A la place, il y avait Dean. Leur fils. Leur petit garçon. Tellement petit, et occupant pourtant tellement de place.
John aimait son fils, il l'avait aimé à la seconde où il avait posé les yeux sur lui – et su qu'il abattrait sans merci quiconque oserait s'en prendre à son petit – mais quand il regardait Mary s'occuper de Dean… il savait que c'était un tout autre niveau d'amour.
C'était comme une forêt tout de suite après un incendie. Une étendue brûlée, ravagée, noircie, où rien ne pouvait plus pousser. Pas tout de suite, du moins : la verdure finirait par revenir, mais il y faudrait des années. Tout comme il faudrait des années à Mary pour que Dean ne soit plus le seul sujet de ses préoccupations. Et même alors, il resterait des traces du feu.

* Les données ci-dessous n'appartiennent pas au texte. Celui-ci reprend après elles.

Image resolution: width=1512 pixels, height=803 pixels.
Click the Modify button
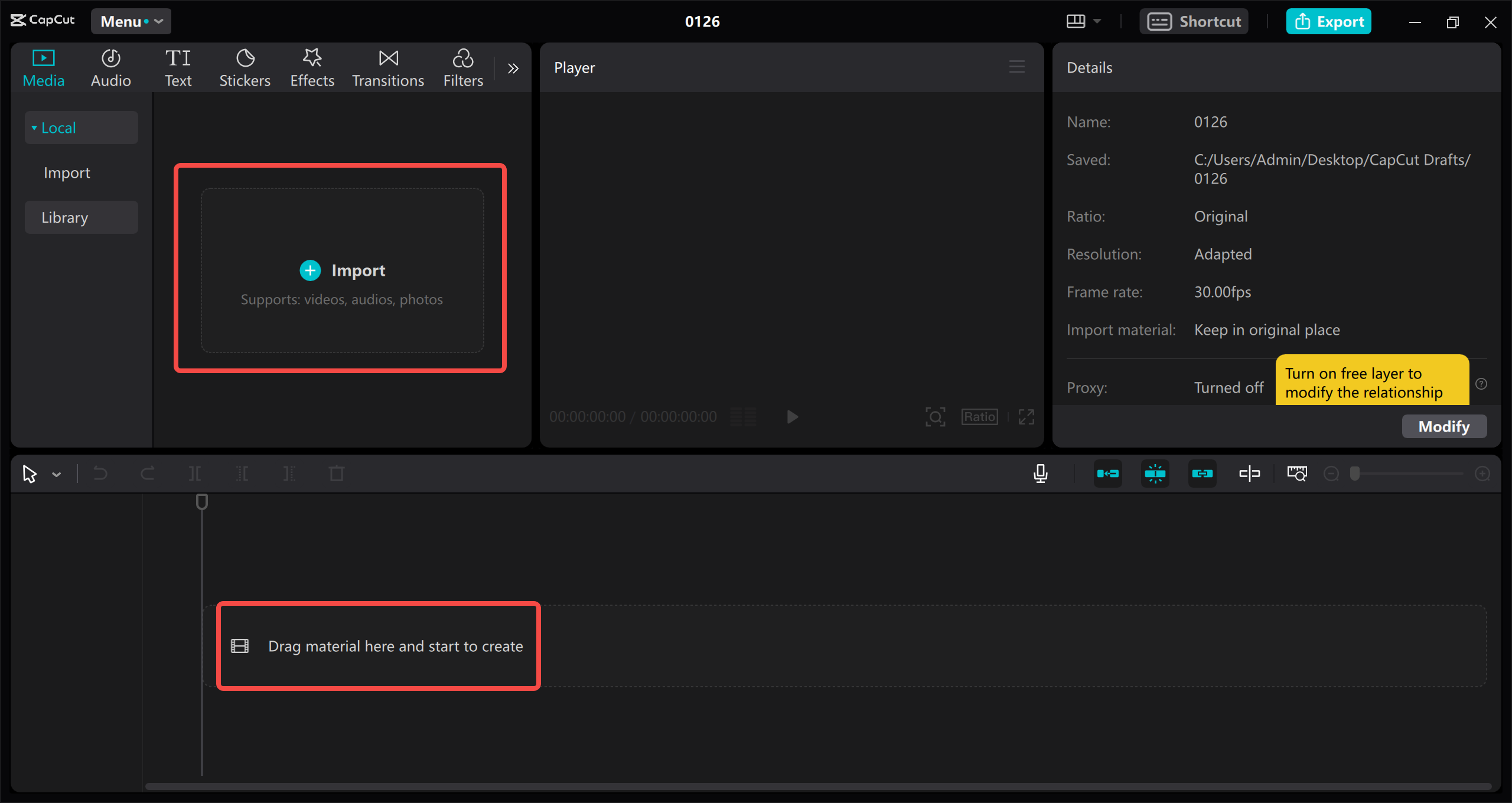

Oui, c'était ça, l'amour maternel : un incendie qui dévorait tout le reste. Qui brûlait si profondément, si intensément qu'il transformait à jamais le paysage. Mary avait pris feu comme un champ de blé en été, se changeant en terre aride. Pour son mari, du moins. Pour l'autre homme de sa vie…
Parfois, John se surprenait à étouffer une bouffée d'inquiétude. Ou encore de jalousie. Mais c'était ainsi que fonctionnaient les choses, n'est-ce pas ? Les enfants passaient en premier, les adultes étaient mieux équipés pour attendre.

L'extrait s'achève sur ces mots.